Short exercise — Rewrite the lines from the first one through the line containing "Click the fit", putting "symbol" in place of "icon" and changing nothing else.

┏━━

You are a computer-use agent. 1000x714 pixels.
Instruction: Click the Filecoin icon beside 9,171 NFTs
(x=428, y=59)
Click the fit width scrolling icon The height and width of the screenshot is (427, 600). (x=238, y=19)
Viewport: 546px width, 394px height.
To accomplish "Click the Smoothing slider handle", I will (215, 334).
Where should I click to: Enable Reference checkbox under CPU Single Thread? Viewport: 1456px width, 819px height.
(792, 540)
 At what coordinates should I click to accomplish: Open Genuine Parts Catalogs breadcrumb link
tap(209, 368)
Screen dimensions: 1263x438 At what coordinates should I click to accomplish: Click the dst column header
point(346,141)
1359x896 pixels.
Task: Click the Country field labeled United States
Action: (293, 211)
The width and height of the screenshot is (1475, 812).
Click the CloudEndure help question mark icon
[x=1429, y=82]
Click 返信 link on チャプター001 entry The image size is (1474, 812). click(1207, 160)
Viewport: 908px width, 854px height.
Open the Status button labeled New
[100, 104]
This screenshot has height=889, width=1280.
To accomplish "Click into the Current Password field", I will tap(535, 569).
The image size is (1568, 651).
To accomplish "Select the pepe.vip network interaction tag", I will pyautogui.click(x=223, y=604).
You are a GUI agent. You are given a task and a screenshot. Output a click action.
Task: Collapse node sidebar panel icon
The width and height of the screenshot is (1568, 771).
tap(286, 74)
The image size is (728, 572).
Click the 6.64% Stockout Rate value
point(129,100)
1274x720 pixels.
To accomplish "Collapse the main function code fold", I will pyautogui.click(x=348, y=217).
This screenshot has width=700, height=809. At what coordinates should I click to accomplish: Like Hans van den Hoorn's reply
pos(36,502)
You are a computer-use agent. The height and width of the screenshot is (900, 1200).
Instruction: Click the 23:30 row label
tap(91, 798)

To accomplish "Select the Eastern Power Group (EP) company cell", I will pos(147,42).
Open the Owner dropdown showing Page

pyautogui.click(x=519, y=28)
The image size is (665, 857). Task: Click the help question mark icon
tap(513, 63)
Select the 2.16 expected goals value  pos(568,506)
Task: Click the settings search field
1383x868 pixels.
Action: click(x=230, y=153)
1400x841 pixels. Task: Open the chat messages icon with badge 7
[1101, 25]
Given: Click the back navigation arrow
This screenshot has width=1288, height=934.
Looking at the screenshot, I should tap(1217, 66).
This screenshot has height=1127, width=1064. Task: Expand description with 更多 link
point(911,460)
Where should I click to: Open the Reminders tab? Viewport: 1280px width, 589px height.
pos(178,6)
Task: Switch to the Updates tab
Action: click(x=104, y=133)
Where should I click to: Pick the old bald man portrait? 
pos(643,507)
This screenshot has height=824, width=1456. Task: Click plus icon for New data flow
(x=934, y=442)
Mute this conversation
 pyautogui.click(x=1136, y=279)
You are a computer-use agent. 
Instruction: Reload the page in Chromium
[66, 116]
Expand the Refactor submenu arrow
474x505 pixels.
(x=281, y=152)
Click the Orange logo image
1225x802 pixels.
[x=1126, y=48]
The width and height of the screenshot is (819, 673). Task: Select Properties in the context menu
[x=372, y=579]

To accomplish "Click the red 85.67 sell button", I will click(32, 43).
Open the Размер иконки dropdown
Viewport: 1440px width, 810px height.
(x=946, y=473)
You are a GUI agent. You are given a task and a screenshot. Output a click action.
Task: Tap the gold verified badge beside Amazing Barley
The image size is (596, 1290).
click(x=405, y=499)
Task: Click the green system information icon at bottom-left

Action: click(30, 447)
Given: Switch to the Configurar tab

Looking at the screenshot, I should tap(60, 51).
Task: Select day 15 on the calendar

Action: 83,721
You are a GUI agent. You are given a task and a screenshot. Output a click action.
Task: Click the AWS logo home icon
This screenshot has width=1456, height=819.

┗━━

Finished exercise —
You are a computer-use agent. 1000x714 pixels.
Instruction: Click the Filecoin symbol beside 9,171 NFTs
(x=428, y=59)
Click the fit width scrolling symbol The height and width of the screenshot is (427, 600). (x=238, y=19)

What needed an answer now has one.